La mécanique Thilliez se prémédite « comme dans Seven ou Le silence des agneaux, deux films décisifs pour moi ». D’ailleurs, la ressemblance entre Lucie Henebelle -sa jeune héroïne récurrente- et Clarice Starling – interprétée à l’écran par Jodie Foster – est troublante. Même âge, même style, même entêtement. On est juste à des milliers de kilomètres du Mid West américain. Dans tous les cas avec Thilliez, on avance à tâtons. Contraint de glisser une main tremblante sur la paroi pour percer des nuances de noirs, ce qui ne nous soulage pas.

Idées noires en pays noir

Franck Thilliez passe son enfance à Bully-les-Mines dans le bassin minier. Une terre « propice au roman noir avec son brouillard, ses lieux à l’abandon, ses usines qui crachent, ses anciens sites miniers d’une incroyable charge émotionnelle, ses paysages à l’humeur changeante.» Quarante-sept ans plus tard, il y vit encore. Pourquoi changer ? « La région est un vrai décor de polar », soutient l’auteur. Dans La Chambre des morts, roman qui l’a révélé au grand public, un homme est mortellement percuté sur les docks de Dunkerque. Son cadavre croupit dans les zones humides de Clairmarais et sa mallette de billets finit engloutie dans le ventre des terrils de Loos-en-Gohelle « là, à deux pas de chez moi. Je suis réellement attaché à cette région. Bien sûr, j’y fais s’y dérouler des intrigues sombres dans des endroits bien réels comme le fort d’Ambleteuse, mais je ne suis pas plus tendre avec Paris ou les Alpes dans Atom[ka]», souligne-t-il.

“La région est un vrai décor de polar” 

En ce mois de février 2020, Franck Thilliez nous reçoit chez lui. L’homme dégage une sympathie naturelle qui, disons-le, tranche avec bon nombre de ses personnages. Il achève Il était deux fois, son dernier opus à paraître le 4 juin prochain.
Reclus dans son bureau-pigeonnier, il a planté le décor depuis belle lurette : un père de famille a perdu sa fille. On ne retrouve que le vélo de la gamine contre un arbre. La psychose peut commencer. Excepté pour lui. L’écrivain n’a jamais peur quand il navigue en eaux troubles. La distance qu’il conserve avec ses personnages l’immunise, « un peu comme un photographe de guerre. La démarche artistique prend le dessus. » Elle prend aussi le devant. Car parallèlement, l’écrivain compile des tonnes d’informations pour son roman suivant.
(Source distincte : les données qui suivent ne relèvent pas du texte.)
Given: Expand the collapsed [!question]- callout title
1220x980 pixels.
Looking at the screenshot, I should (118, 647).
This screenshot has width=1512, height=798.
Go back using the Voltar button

Franck Thilliez pense déjà à son prochain roman. © Franck Bürjes

La quête avance

Les lecteurs y retrouveront le lieutenant Franck Sharko en compagnie duquel ils ont passé de nombreuses nuits blanches depuis Train d’enfer pour Ange rouge en 2004. « Franck va fêter ses 60 ans en 2021. On ne sait pas grand chose sur lui sinon qu’il est costaud, qu’il a l’iris noir et qu’il est attiré par le sang. On va apprendre qu’il est né à Bruay-en-Artois. Les personnages, c’est comme chez Hitchcock : il ne faut pas trop en dire. La peur qui se lit dans les yeux de celui qui regarde est pire que la scène elle-même. » Et certaines répliques prononcées par « madame Tout-le-monde préparant tranquillement le repas du soir », sont plus incisives qu’un scalpel.
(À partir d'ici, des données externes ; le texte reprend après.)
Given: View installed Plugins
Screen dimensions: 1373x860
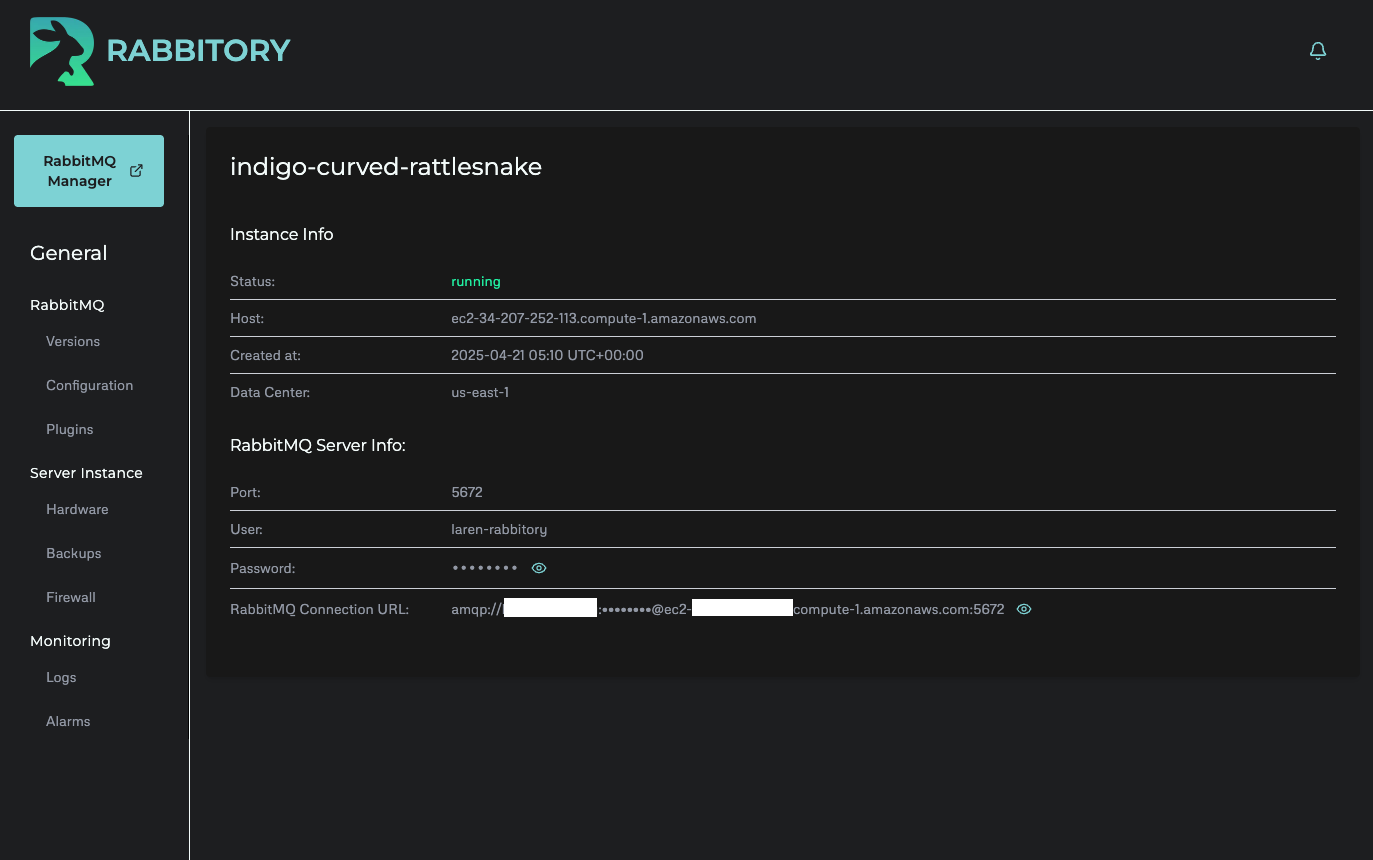Looking at the screenshot, I should (x=69, y=429).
“La peur qui se lit dans les yeux de celui qui regarde est pire que la scène elle-même” 

Mais avec Thilliez, l’enquête doit avancer. Quitte à surprendre l’auteur lui-même. Dans Syndrome E, ses deux personnages fétiches se rencontrent à la faveur d’une enquête. « Je n’avais pas du tout prévu cette trajectoire. C’est un lecteur qui me l’a suggérée. Finalement, j’avais besoin d’un duo de flics. Henebelle/Sharko, ça marche. » Ne surtout pas leur faire de mal, les préserver, « voilà le genre de choses qu’on me demande droit dans les yeux en dédicace », poursuit l’auteur. Mais la supplique se heurte à un mur épais comme un tombeau. Thilliez a un penchant pour les histoires tordues, « les huis-clos étouffants qui m’ont terrorisé adolescent comme Misery de Stephen King. » Les happy-ends, très peu pour lui. 
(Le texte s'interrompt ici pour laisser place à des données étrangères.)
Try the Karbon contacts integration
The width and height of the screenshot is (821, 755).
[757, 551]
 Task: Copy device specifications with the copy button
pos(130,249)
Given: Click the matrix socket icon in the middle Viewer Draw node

Des histoires parfois prémonitoires

Alors va pour un enfer où ses héros sont autant prédateurs que proies, profondément humains, comme les flics du 36 Quai des Orfèvres « confrontés au pire du pire tout le temps. J’ai un profond respect pour ces hommes. S’ils n’étaient pas humains, ils exploseraient en plein vol. » Avant de jeter son encre assassine, Franck Thilliez décortique des coupures de presse, prend des notes, se renseigne auprès des services de police et de tout ce qui peut l’aider dans sa quête de sens. « Pour l’écriture de Pandemia qui commence par la découverte de cygnes morts dans le parc du Marquenterre, j’ai travaillé avec l’Institut Pasteur de Lille et les services de gendarmerie. J’ignorais qu’il y avait une veille permanente de protection et qu’on pouvait mettre un site en quarantaine sans que personne ne soit au courant. » 

Un peu comme ses centaines de milliers de lecteurs qui se mettent volontairement en quarantaine pour dévorer ses romans. A la lumière scialytique ou à la lampe torche.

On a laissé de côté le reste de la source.